Attacking the head is one of the most effective ways to achieve victory. Most punching strikes will target the head by default. As damage to the head increases, the chances of the wrestler being critically hit and/or bleeding also increase. Both of these effects are signaled by a red flash on the screen, and for blood, a closeup of the wrestler who has been cut. These will cause the wrestlers to be not only more likely to be dazed, but for longer. The bleeding effect also lasts for the rest of the match. In addition, submissions that target the head are more likely to succeed. One can identify a wrestler who has taken heavy damage to the head when they hold their head in a fight.
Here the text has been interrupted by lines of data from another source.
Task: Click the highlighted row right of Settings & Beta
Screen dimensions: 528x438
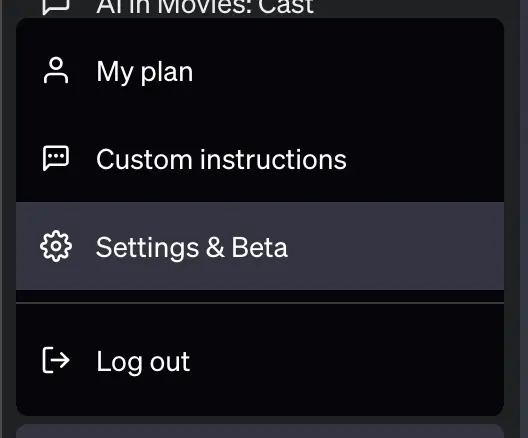Action: point(396,246)
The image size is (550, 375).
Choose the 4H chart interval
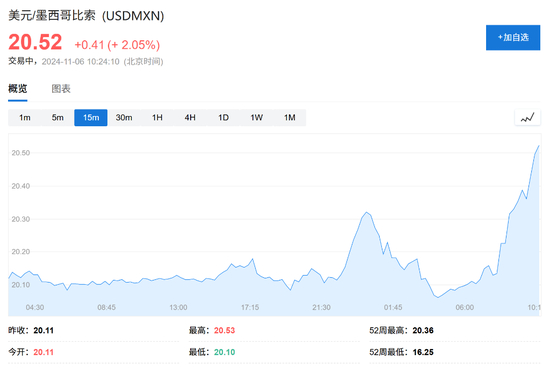[190, 118]
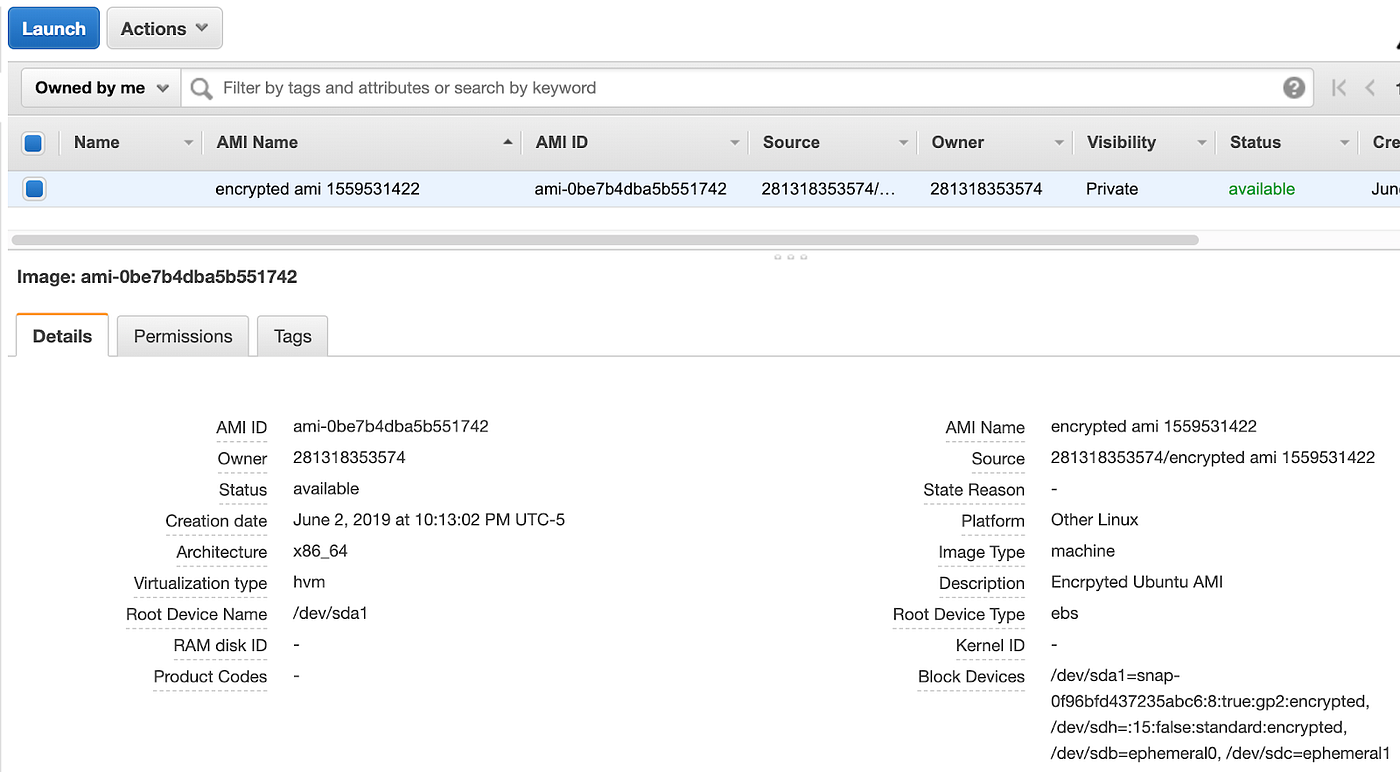Switch to the Tags tab
The width and height of the screenshot is (1400, 772).
tap(292, 336)
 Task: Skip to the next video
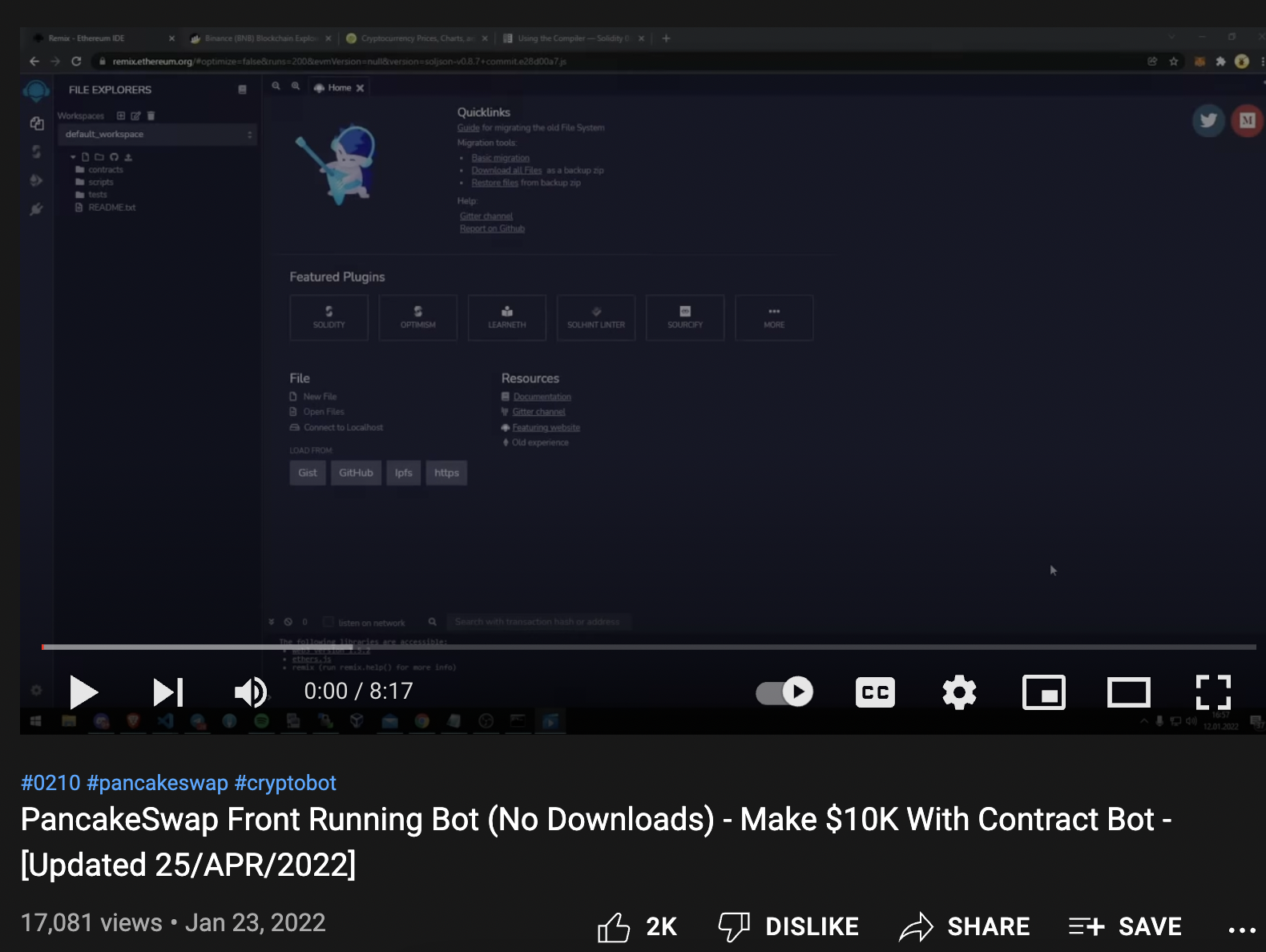(x=168, y=692)
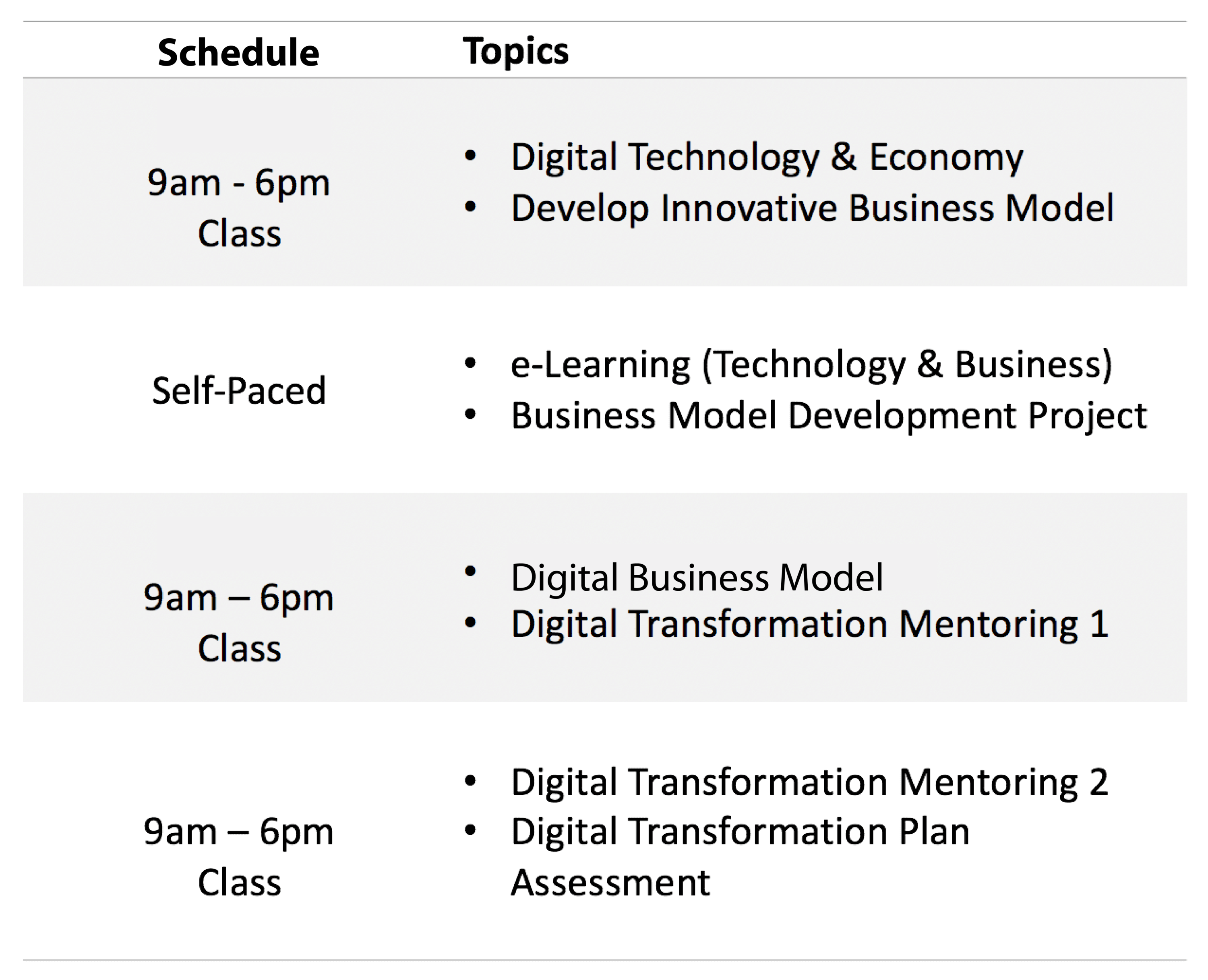Click the 9am – 6pm cell beside Mentoring 2

click(x=239, y=856)
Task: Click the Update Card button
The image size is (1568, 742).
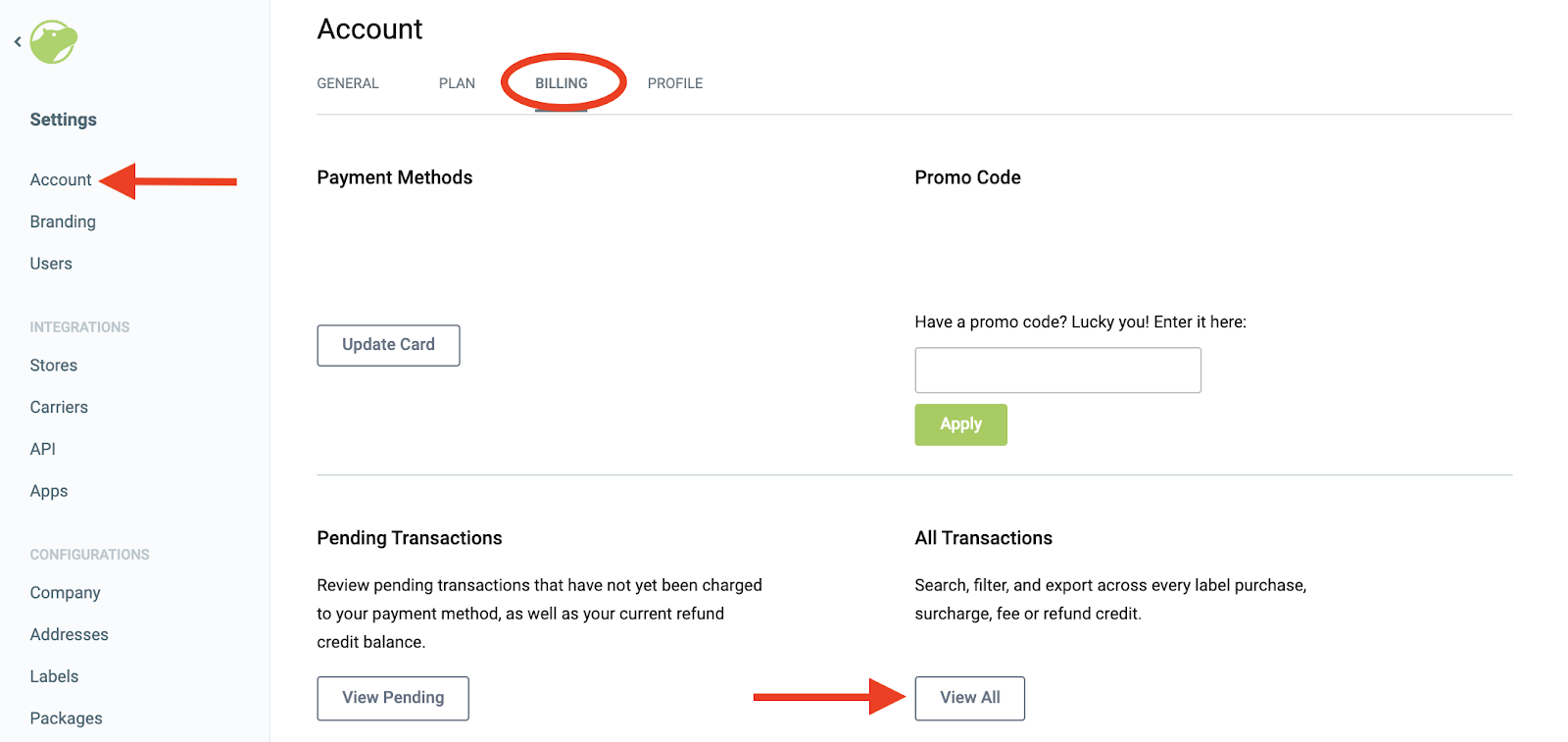Action: (x=388, y=345)
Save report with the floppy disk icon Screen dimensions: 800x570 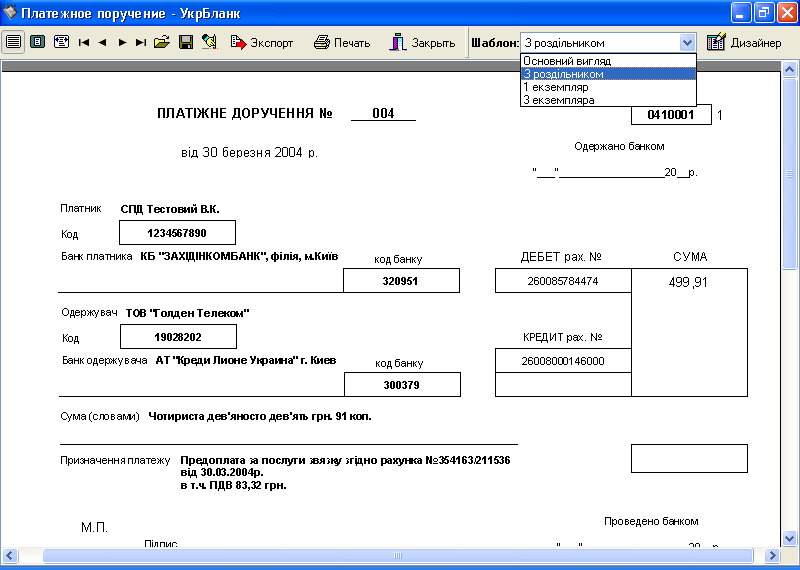[x=185, y=43]
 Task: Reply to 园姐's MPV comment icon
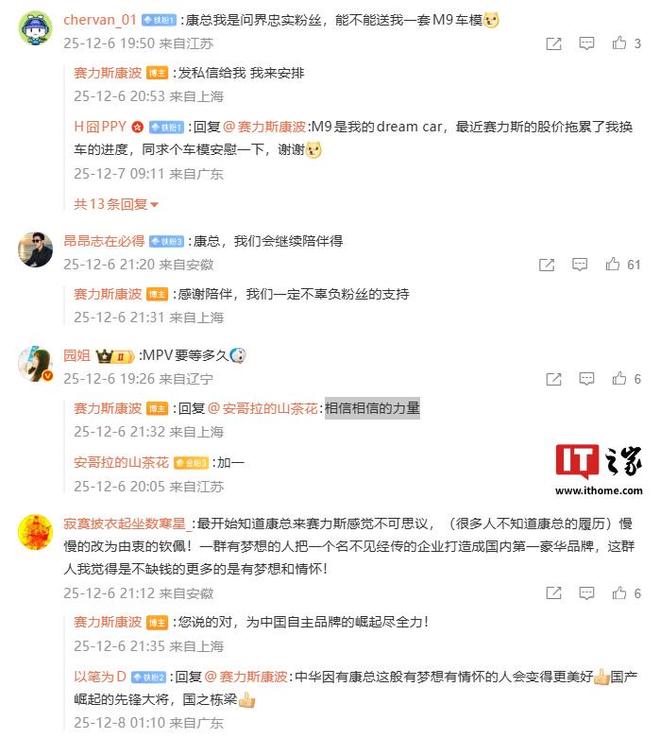point(587,379)
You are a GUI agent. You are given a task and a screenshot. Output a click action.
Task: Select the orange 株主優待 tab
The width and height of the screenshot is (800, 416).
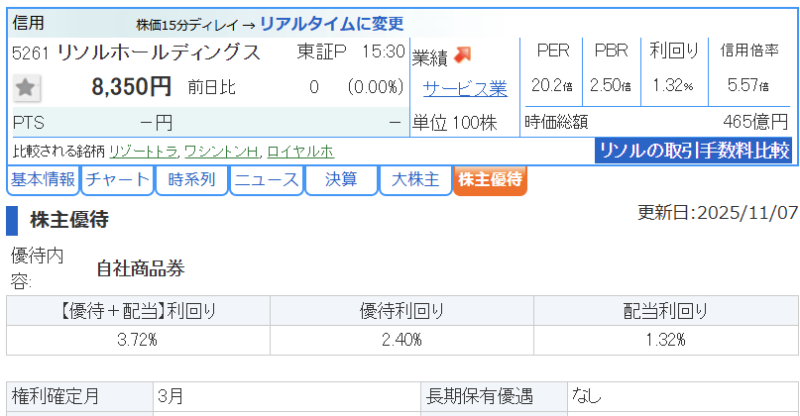coord(489,180)
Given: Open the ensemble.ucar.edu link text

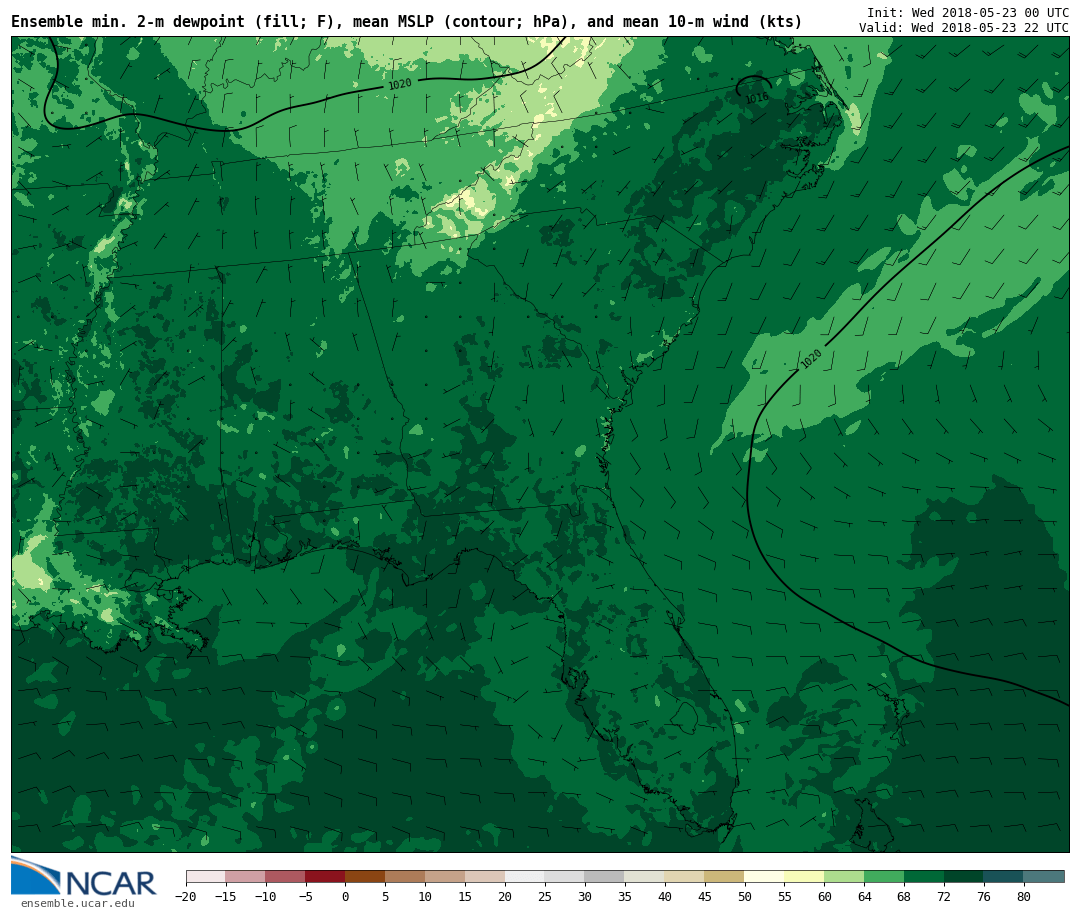Looking at the screenshot, I should click(x=77, y=904).
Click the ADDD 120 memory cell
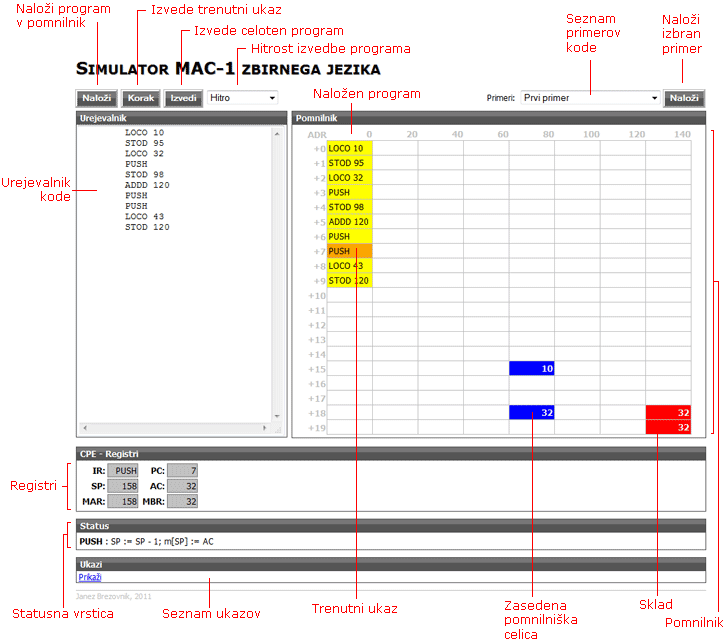724x643 pixels. pos(350,222)
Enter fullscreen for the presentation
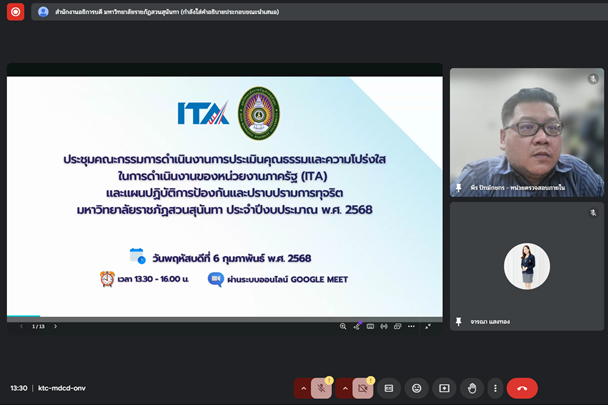Screen dimensions: 608x405 (428, 326)
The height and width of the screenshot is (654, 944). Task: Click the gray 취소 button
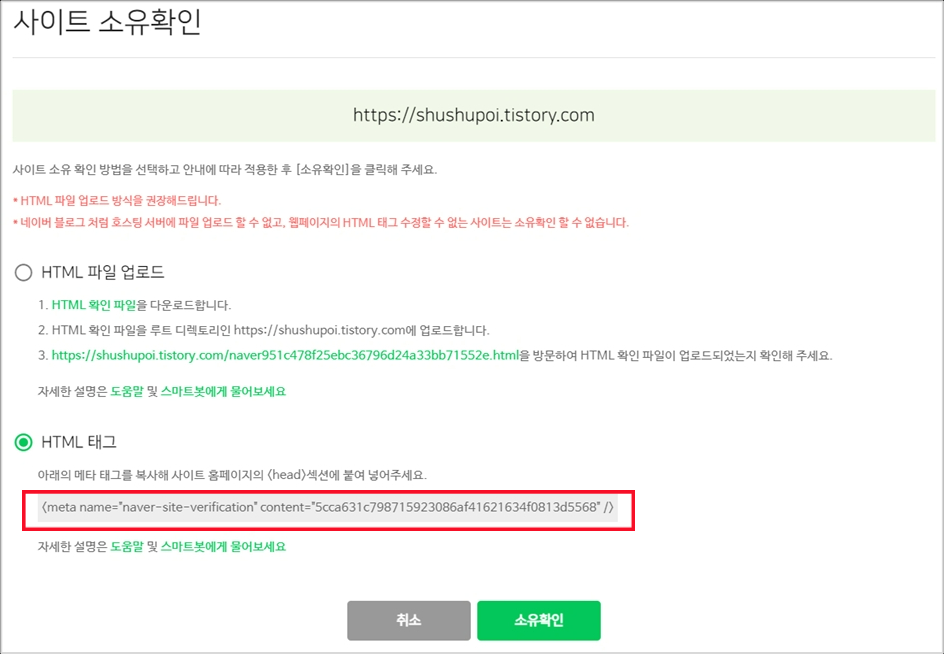[x=409, y=620]
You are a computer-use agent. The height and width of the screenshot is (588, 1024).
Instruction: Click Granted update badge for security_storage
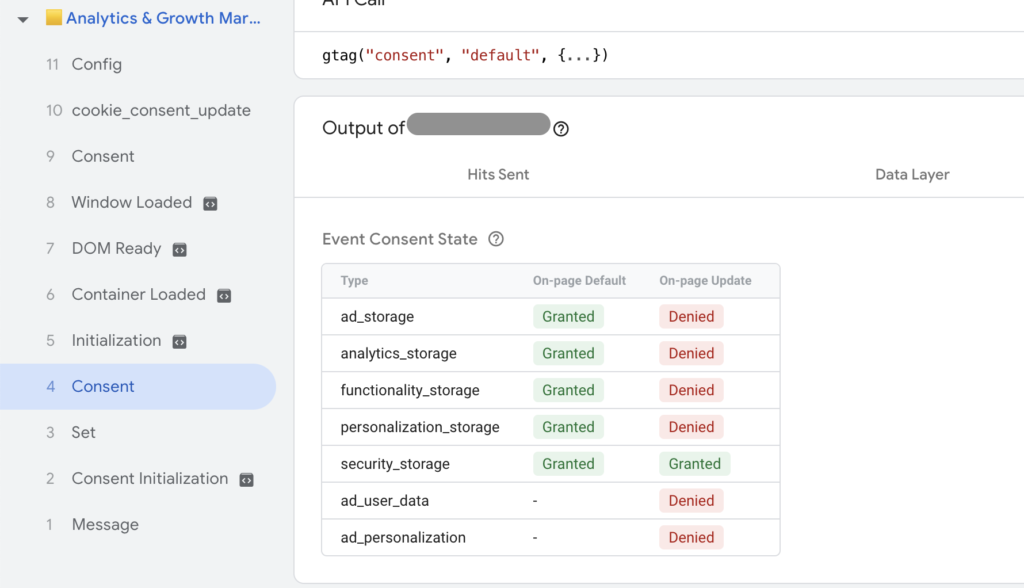click(694, 464)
An example of this is Little Mac's boxing-inspired wrestling style which heavily targeted the head, often leading to bleeding early on in his matches, giving him an advantage.
Neckbreakers, chokeslams and facebusters are examples of moves that target the head.
Attacking the arms can be effective for those attempting to prevent a submission for heavy damage to the arms reduces the attacking wrestlers submission strength. Also, the damage to the arms will increase the likelihood that a submission to the arm will succeed. Wrestlers who have taken heavy damage to the arms can be seen clenching one during a match.
In Wreck-it Ralph's 'I Quit' match against Wesker , Ralph strongly favored slams against the arms, repeatedly using the same move against him.
The Torso and Back is an often-targeted part of the body due to kicks that strike the middle by default, and the many kinds of suplexes and slams that will damage this area. Damage to this area will allow attackers to execute specific special moves right after a gut kick to a groggy opponent. Any submissions that target the torso and back will be more likely to succeed, too. Damage to the torso is indicated by a wrestler clutching their side.
The most famous example of a torso submission is Gabe Newell's 'Wallet Squeeze' which he has successfully used on his opponents numerous times.
Targeting the legs is a useful strategy that can work in ones favor when you least expect it. When a wrestler's legs are heavily damaged, they will move around at a reduced speed in a match. In addition, if that wrestler tries to run, they may collapse or end up tripping on the ground. Like damage in all of the other locations, submissions to the legs are more likely to succeed against a wrestler who has received heavy damage here.
One of Arino's finishers has been shown to heavily damage the legs after he delivers a rapid series of low kicks to an opponent's shins.